» INSTRUCTION
Repeat word for word the part of the beginner-talk guidelines below, starting with "Giving a beginner" and going on through "beginners feel comfortable.".

» SOURCE DOCUMENT
-=-=-
This document was originally created by Michelle Rowley (@pythonchelle) for the PDX Python User Group. If you want to discus these ideas further, she would love to hear from you.
Thanks for being willing to do a beginner talk! Here are some guidelines that you may find helpful as you prepare your talk. They’re not rules by any means, but intended to guide the framing of your message and presentation.
Giving a beginner talk at PDX Python is very different from giving an intermediate or advanced talk. The intended audience of an intermediate or advanced Python talk already knows quite a bit of Python. This allows them to feel like they belong in the room. Beginners who come to the presentation meetings are likely to feel extremely intimidated and uncomfortable (if we can get them to come at all). Tech meetups are a unique creature, unfamiliar to new programmers coming from non-CS backgrounds.
The most important goal of a beginner talk, therefore, is to make the newbies in the room feel like they are welcome. Unlike intermediate or advanced talks, in which the unique goal is to pass on chunks of knowledge, beginner talks pass on some information as a secondary goal. In these talks the sharing of information is the tool by which we make beginners feel comfortable.
Since the main goal is to welcome and encourage beginners, the tone of the talk will be different. Rather than striving to be as technical as possible, the content should be made very plain with real-world examples to clarify core concepts. In some cases, the content may not be code-related at all. For example, a great beginner talk could focus on the extremely basic fundamentals of the inner workings of a web application, showing exactly where in the process a web programmer would be writing code.
-=-=-
» DATA ENTRIES

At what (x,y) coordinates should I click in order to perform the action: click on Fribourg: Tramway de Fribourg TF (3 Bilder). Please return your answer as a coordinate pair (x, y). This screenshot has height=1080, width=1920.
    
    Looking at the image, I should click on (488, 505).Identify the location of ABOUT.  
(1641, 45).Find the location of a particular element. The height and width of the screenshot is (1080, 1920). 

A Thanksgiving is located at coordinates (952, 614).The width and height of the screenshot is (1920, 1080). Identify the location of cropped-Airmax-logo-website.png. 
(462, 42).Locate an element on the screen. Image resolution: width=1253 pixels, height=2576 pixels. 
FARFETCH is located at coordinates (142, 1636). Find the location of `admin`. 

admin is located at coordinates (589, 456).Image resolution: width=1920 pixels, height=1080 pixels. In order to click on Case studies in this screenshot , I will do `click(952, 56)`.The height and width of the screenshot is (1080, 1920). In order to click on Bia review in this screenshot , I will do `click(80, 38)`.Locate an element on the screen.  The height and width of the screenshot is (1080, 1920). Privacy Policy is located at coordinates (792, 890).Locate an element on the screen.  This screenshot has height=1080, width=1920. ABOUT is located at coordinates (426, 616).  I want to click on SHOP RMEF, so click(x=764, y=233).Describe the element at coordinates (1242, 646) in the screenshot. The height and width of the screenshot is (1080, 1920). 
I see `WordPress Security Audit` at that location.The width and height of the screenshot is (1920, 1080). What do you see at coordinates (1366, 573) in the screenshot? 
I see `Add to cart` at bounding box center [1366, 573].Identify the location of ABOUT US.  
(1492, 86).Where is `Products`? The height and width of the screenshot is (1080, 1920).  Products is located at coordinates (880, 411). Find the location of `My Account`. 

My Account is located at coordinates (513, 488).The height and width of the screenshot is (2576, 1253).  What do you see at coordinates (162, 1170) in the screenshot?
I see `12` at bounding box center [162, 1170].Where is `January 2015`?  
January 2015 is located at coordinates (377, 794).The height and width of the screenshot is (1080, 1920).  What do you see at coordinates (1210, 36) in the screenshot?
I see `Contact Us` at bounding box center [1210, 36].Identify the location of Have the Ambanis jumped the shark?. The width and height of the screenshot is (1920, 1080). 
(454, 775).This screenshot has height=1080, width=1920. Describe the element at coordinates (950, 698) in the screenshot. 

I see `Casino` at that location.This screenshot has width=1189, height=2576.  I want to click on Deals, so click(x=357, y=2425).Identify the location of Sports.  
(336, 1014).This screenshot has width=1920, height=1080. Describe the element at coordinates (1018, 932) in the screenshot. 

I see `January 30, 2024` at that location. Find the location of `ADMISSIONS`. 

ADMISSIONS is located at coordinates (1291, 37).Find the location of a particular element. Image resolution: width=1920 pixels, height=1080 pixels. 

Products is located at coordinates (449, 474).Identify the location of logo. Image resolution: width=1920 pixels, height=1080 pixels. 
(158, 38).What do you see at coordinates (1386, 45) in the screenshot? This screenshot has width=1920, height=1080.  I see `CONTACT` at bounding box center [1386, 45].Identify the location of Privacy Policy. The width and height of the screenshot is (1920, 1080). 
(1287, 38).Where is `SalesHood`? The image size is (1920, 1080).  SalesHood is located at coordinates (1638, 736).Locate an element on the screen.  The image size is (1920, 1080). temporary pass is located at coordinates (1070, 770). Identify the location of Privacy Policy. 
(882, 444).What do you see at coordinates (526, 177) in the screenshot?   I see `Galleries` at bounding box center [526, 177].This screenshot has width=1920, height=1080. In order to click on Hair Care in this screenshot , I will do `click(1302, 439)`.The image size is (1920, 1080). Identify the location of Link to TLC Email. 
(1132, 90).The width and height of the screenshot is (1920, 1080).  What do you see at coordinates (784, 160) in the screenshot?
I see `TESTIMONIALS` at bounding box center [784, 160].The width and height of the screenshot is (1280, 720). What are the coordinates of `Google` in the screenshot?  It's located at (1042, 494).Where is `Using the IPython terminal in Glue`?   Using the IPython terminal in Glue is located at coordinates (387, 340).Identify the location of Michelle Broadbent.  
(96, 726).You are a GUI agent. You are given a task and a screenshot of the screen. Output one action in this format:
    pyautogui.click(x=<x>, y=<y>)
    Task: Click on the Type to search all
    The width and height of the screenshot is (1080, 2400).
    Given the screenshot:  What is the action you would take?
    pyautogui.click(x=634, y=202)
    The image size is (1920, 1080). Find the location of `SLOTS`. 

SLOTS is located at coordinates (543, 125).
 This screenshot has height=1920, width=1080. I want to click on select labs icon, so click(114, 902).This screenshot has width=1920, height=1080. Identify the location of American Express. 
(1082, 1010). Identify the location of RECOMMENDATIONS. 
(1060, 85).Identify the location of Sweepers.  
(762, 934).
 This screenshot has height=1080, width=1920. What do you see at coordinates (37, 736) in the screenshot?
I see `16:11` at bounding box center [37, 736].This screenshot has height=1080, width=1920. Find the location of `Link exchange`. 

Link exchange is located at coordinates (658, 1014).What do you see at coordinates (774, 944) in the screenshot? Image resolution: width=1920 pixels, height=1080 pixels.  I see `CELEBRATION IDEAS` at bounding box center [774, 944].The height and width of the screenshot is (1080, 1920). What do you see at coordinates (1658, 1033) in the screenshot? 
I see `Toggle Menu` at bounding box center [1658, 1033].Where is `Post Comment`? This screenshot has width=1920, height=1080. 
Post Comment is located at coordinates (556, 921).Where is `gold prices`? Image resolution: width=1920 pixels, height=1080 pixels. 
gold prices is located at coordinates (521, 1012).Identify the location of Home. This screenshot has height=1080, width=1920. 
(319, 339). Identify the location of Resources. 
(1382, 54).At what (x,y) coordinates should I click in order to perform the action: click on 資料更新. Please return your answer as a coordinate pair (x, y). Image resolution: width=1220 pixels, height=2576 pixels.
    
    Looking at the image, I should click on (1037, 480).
-=-=-
» REPLY
Giving a beginner talk at PDX Python is very different from giving an intermediate or advanced talk. The intended audience of an intermediate or advanced Python talk already knows quite a bit of Python. This allows them to feel like they belong in the room. Beginners who come to the presentation meetings are likely to feel extremely intimidated and uncomfortable (if we can get them to come at all). Tech meetups are a unique creature, unfamiliar to new programmers coming from non-CS backgrounds.
The most important goal of a beginner talk, therefore, is to make the newbies in the room feel like they are welcome. Unlike intermediate or advanced talks, in which the unique goal is to pass on chunks of knowledge, beginner talks pass on some information as a secondary goal. In these talks the sharing of information is the tool by which we make beginners feel comfortable.